Collected data
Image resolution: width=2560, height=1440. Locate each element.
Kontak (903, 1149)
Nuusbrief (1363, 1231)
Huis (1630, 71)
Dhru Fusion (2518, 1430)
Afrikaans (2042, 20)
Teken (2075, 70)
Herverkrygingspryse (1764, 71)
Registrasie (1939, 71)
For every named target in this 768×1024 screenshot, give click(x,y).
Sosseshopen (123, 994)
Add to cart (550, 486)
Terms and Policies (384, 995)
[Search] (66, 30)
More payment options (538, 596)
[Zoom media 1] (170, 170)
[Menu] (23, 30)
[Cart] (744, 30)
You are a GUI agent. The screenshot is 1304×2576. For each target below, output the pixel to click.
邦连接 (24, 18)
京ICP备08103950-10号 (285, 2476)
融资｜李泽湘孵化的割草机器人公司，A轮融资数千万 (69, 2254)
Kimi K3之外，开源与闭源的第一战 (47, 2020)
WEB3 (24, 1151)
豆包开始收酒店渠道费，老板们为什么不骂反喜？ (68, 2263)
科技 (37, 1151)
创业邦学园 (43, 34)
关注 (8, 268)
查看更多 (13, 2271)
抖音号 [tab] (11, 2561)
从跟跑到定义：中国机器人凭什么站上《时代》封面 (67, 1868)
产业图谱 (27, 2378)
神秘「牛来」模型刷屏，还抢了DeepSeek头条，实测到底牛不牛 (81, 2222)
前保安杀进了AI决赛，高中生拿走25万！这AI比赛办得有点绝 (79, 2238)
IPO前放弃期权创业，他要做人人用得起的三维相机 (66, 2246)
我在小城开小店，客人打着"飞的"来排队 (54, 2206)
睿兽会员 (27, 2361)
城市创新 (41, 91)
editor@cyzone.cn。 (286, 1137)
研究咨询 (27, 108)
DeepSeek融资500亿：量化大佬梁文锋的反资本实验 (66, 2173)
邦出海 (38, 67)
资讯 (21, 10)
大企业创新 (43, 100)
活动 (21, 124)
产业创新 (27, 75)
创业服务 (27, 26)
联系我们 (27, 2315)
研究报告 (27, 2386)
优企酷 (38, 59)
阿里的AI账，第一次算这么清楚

EXERCISE AIM
Copy exactly the line containing "You are a GUI" and each line after it through the end of the records above.

EXERCISE OUTPUT
You are a GUI agent. The screenshot is 1304×2576. For each target below, output the pixel to click.
邦连接 (24, 18)
京ICP备08103950-10号 (285, 2476)
融资｜李泽湘孵化的割草机器人公司，A轮融资数千万 (69, 2254)
Kimi K3之外，开源与闭源的第一战 (47, 2020)
WEB3 (24, 1151)
豆包开始收酒店渠道费，老板们为什么不骂反喜？ (68, 2263)
科技 (37, 1151)
创业邦学园 (43, 34)
关注 (8, 268)
查看更多 (13, 2271)
抖音号 [tab] (11, 2561)
从跟跑到定义：中国机器人凭什么站上《时代》封面 (67, 1868)
产业图谱 (27, 2378)
神秘「牛来」模型刷屏，还抢了DeepSeek头条，实测到底牛不牛 (81, 2222)
前保安杀进了AI决赛，高中生拿走25万！这AI比赛办得有点绝 (79, 2238)
IPO前放弃期权创业，他要做人人用得起的三维相机 (66, 2246)
我在小城开小店，客人打着"飞的"来排队 (54, 2206)
睿兽会员 (27, 2361)
城市创新 (41, 91)
editor@cyzone.cn。 (286, 1137)
研究咨询 (27, 108)
DeepSeek融资500亿：量化大佬梁文锋的反资本实验 (66, 2173)
邦出海 (38, 67)
资讯 (21, 10)
大企业创新 (43, 100)
活动 (21, 124)
产业创新 (27, 75)
创业服务 (27, 26)
联系我们 (27, 2315)
研究报告 (27, 2386)
优企酷 (38, 59)
阿里的AI账，第一次算这么清楚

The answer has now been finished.